**SET PROBLEM 1**
What untaxed yearly rate does Pecos say the paid-off whole life policies earn, according to the life insurance thread?

**TEXT SECTION**
# Is life insurance needed?



## debodun (Sep 30, 2019)

Say someone never married, had no children or other dependents, and had a pre-paid funeral.


----------



## Pepper (Sep 30, 2019)

I don't see why they would by your description.


----------



## Liberty (Sep 30, 2019)

Depends on if you care about someone enough to perhaps want to leave them something?


----------



## Aunt Bea (Sep 30, 2019)

I don't bother with it but it can be helpful to some people as part of an estate plan to help with taxes.


----------



## Pecos (Sep 30, 2019)

Just make sure you leave the executor of your estate enough money to execute your will.

As to life insurance, it largely depends on the specifics of the policy, your age, and where you think your life will head.

I am extremely happy that I bought some whole life insurance in my late 20's and held on to it all these years. I was divorced at the time but needed to ensure the future of my two young children. I also bought larger, and cheaper, term policies that have expired long ago.

I have long since paid off those whole life policies and they sit there gaining in value every year at a non taxed rate of about 4.5%. I also purchased a policy for my current wife and it is paid off as well. Our monthly life insurance/long term health insurance cost is zero.

So now I have a cash value of about $200K sitting there that can be used for anything I want. Or they provide about $200K insurance for me that can also be used for Long Term Health Care if I need to use it that way. I didn't buy the policies for my current wife until much later in life, so she has less coverage than I do, but again hers can also be used for Long Term Health Care, and it continues to grow.

Would I buy these whole life or term policies today, absolutely not because we are simply too old and the cost would be prohibitive today.  That particular train has left the station.

**GIVEN DATA**

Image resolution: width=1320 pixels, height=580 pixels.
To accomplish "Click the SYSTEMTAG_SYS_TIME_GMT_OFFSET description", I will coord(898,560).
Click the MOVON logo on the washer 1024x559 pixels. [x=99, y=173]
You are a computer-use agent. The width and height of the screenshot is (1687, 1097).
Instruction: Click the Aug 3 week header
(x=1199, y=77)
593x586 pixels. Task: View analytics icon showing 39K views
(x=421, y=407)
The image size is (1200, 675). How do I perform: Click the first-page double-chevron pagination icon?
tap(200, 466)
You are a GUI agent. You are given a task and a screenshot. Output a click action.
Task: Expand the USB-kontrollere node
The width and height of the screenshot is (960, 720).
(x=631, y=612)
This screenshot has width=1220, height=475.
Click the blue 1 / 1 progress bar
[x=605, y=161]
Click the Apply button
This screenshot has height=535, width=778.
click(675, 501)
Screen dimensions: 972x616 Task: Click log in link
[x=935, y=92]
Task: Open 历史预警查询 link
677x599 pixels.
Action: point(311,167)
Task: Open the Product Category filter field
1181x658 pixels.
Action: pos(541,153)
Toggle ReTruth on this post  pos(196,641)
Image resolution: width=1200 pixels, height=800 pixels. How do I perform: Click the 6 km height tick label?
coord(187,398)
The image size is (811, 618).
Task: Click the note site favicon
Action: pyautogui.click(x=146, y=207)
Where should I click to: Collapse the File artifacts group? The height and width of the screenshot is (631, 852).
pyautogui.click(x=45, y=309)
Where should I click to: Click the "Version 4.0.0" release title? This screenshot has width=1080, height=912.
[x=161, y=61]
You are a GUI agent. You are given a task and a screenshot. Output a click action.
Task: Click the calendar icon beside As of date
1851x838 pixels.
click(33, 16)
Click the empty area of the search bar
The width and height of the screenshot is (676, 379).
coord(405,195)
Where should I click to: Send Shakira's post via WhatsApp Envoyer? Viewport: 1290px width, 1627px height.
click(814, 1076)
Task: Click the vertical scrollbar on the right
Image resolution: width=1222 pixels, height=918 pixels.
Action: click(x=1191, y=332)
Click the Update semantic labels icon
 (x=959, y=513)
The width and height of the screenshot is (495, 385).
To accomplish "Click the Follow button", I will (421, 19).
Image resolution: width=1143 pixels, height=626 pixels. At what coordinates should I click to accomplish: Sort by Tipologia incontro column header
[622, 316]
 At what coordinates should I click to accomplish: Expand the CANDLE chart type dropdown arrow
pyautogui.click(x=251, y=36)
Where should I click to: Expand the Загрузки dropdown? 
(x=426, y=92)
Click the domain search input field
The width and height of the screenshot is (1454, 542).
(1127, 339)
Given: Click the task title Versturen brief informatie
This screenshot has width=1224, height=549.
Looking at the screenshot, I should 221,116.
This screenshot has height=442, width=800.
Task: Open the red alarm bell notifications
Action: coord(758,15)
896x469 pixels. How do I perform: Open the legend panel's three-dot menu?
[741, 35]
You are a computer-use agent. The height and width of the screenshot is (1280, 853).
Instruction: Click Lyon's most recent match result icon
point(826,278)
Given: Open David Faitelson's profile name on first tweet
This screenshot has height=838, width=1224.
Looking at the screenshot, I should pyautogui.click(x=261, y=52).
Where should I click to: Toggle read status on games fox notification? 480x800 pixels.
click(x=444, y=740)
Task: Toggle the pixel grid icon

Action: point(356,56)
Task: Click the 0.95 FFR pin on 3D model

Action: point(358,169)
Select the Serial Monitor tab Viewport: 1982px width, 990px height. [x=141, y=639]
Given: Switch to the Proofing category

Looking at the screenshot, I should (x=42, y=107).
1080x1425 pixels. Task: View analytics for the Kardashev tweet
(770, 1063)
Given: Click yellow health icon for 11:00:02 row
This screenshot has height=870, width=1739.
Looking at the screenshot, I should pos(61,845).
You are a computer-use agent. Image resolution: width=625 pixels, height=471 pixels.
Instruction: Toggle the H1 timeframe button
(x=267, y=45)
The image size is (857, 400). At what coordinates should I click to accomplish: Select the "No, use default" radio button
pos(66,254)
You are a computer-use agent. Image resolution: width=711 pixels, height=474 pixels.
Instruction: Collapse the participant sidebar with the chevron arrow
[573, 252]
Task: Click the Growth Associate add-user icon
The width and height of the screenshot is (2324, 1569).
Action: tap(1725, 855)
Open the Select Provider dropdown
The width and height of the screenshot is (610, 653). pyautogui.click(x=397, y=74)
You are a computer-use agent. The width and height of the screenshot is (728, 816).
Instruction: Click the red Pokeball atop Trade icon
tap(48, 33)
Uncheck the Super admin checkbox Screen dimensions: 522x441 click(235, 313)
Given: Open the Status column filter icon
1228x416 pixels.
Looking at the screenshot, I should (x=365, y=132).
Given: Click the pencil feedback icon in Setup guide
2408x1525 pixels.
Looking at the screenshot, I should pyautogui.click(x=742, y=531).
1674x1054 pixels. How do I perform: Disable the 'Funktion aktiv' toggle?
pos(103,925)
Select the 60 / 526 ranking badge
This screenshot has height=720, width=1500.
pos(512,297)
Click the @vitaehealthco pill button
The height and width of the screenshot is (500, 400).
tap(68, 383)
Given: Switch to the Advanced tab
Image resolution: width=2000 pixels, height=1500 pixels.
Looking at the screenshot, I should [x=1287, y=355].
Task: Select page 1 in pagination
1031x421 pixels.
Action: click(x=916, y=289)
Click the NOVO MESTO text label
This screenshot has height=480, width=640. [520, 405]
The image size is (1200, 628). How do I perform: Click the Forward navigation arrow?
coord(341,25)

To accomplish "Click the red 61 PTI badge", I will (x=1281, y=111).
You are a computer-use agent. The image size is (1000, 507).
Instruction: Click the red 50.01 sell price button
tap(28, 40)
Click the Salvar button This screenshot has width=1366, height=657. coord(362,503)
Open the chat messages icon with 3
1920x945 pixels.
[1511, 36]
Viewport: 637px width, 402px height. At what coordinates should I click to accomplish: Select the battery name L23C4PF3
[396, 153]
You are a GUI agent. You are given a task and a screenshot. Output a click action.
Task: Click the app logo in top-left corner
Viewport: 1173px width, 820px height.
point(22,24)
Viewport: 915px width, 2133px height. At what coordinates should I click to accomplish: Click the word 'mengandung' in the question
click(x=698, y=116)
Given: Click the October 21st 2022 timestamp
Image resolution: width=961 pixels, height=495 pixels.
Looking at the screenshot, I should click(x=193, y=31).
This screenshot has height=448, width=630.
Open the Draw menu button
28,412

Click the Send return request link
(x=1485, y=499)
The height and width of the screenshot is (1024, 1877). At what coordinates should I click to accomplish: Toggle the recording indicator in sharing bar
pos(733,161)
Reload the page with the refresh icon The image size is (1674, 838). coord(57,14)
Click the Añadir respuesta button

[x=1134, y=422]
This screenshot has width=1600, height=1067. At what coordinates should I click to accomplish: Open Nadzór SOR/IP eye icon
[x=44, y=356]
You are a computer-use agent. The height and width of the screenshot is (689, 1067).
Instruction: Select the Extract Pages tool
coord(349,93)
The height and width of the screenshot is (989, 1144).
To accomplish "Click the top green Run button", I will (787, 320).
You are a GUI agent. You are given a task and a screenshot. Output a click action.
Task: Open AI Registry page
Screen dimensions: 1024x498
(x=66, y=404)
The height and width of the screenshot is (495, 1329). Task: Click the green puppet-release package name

**SET PROBLEM 2**
Please rewrite the rows, starting at the line that has "Click the NOVO MESTO text label" and stopping after the line that has "tap(28, 40)". Rename "red" to "crimson" and leave everything else unchanged.

**EXPECTED ANSWER 1**
About 4.5%.

**EXPECTED ANSWER 2**
Click the NOVO MESTO text label
This screenshot has height=480, width=640. [520, 405]
The image size is (1200, 628). How do I perform: Click the Forward navigation arrow?
coord(341,25)

To accomplish "Click the crimson 61 PTI badge", I will (x=1281, y=111).
You are a computer-use agent. The image size is (1000, 507).
Instruction: Click the crimson 50.01 sell price button
tap(28, 40)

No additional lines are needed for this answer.